- _Problem statement_
Reproduce the tail of the data exactly. It starts at the line containing "This screenshot has height=533, width=739." and runs to the last line.

━━━━━━━━━━━━━━━━━━━━

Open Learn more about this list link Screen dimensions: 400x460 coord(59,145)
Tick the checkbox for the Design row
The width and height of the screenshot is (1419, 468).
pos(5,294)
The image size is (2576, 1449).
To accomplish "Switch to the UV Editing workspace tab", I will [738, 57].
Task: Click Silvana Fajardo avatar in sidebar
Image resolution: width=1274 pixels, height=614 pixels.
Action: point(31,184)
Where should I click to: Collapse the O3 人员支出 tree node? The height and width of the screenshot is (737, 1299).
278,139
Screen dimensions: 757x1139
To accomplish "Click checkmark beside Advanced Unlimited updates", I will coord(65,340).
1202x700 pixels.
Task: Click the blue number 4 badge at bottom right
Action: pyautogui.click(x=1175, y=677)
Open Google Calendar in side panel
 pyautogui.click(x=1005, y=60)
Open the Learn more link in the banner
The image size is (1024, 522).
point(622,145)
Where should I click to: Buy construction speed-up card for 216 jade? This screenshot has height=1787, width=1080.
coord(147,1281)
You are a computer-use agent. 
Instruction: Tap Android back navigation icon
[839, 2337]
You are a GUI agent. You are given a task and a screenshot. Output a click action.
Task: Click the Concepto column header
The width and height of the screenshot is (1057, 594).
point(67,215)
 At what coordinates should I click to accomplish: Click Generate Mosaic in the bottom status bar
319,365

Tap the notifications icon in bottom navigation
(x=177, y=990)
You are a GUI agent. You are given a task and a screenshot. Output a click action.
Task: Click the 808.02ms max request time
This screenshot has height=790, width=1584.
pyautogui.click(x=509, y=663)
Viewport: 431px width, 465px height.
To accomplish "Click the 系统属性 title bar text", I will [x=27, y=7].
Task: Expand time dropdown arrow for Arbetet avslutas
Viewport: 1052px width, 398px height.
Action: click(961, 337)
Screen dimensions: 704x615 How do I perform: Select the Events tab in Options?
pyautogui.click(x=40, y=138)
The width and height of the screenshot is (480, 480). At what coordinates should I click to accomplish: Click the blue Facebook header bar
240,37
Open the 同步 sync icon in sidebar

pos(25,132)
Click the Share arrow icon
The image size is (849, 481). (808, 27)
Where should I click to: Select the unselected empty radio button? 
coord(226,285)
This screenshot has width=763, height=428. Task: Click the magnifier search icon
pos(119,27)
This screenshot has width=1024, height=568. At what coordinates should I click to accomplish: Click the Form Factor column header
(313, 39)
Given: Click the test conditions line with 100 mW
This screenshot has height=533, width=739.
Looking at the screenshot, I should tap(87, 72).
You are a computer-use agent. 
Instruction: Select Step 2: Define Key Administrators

━━━━━━━━━━━━━━━━━━━━

- _Result_
This screenshot has height=533, width=739.
Looking at the screenshot, I should tap(87, 72).
You are a computer-use agent. 
Instruction: Select Step 2: Define Key Administrators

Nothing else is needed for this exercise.